* Your objective: For the data below, count the lines that have the string "will" and state that number by itself.

* Material to process:
::::::::::

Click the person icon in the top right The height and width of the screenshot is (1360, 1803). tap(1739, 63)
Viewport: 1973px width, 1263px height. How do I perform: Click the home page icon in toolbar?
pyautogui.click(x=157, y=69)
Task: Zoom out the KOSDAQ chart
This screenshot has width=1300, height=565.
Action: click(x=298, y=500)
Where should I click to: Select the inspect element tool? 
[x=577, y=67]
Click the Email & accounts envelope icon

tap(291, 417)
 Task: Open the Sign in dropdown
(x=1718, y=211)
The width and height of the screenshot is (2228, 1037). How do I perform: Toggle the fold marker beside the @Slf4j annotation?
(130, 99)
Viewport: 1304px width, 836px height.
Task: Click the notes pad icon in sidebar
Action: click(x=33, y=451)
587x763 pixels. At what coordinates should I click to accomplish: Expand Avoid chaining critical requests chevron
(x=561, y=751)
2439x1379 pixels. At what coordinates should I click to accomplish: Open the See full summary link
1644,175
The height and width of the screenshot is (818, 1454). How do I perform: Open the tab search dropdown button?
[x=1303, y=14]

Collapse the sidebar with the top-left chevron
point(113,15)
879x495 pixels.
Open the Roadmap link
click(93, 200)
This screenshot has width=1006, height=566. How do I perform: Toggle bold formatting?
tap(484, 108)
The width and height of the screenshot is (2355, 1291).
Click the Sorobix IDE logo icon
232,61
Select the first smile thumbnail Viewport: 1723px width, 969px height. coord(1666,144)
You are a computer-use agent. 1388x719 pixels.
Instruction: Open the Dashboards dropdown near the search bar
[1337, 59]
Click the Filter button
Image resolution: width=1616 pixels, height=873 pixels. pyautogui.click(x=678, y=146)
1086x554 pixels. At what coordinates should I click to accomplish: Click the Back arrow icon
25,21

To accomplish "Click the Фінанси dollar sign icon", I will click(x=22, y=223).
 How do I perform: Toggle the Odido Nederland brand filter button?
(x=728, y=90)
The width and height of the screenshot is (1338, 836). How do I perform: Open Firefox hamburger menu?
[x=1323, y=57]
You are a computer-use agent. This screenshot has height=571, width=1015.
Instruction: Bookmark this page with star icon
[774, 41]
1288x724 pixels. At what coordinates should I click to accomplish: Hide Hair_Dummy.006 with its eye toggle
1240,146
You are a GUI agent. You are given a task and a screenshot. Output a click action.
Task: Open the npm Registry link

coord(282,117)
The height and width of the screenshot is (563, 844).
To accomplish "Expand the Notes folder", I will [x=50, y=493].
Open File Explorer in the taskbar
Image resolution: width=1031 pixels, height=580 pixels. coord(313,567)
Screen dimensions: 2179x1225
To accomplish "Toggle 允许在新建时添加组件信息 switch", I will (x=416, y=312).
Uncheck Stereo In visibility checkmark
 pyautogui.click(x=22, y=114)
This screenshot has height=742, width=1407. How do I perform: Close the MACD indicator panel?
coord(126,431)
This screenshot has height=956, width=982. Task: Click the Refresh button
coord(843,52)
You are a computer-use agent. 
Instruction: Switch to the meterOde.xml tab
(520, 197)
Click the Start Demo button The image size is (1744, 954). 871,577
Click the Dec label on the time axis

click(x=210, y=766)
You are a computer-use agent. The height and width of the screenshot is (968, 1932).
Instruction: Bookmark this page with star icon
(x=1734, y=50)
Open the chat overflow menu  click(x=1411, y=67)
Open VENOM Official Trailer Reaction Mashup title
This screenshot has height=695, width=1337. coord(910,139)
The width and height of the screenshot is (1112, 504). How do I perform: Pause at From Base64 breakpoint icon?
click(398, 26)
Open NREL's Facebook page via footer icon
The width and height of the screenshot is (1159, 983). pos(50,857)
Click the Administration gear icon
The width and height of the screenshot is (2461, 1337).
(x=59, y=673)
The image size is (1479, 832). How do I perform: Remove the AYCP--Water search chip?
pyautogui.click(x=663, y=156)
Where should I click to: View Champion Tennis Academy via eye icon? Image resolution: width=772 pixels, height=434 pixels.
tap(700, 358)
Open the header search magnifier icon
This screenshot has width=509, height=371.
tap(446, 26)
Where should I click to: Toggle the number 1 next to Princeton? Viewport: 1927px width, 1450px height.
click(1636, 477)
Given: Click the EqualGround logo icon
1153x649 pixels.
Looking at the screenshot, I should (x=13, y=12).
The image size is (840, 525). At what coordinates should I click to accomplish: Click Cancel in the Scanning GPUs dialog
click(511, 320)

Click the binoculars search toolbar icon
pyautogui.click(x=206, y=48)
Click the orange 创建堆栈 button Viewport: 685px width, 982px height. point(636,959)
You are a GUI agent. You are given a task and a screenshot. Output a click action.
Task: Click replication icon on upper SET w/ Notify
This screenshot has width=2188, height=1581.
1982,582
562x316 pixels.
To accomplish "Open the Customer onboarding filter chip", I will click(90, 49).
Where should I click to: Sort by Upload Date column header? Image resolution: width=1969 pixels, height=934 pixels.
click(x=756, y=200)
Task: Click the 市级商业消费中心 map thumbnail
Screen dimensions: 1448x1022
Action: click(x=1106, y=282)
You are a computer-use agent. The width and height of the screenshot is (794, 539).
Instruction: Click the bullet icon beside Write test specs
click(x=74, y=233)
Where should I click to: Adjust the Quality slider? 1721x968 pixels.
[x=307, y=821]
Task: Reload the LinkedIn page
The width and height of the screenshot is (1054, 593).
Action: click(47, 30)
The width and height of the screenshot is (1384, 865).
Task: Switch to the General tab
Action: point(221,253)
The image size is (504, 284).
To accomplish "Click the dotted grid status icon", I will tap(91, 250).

::::::::::

* Response box: 5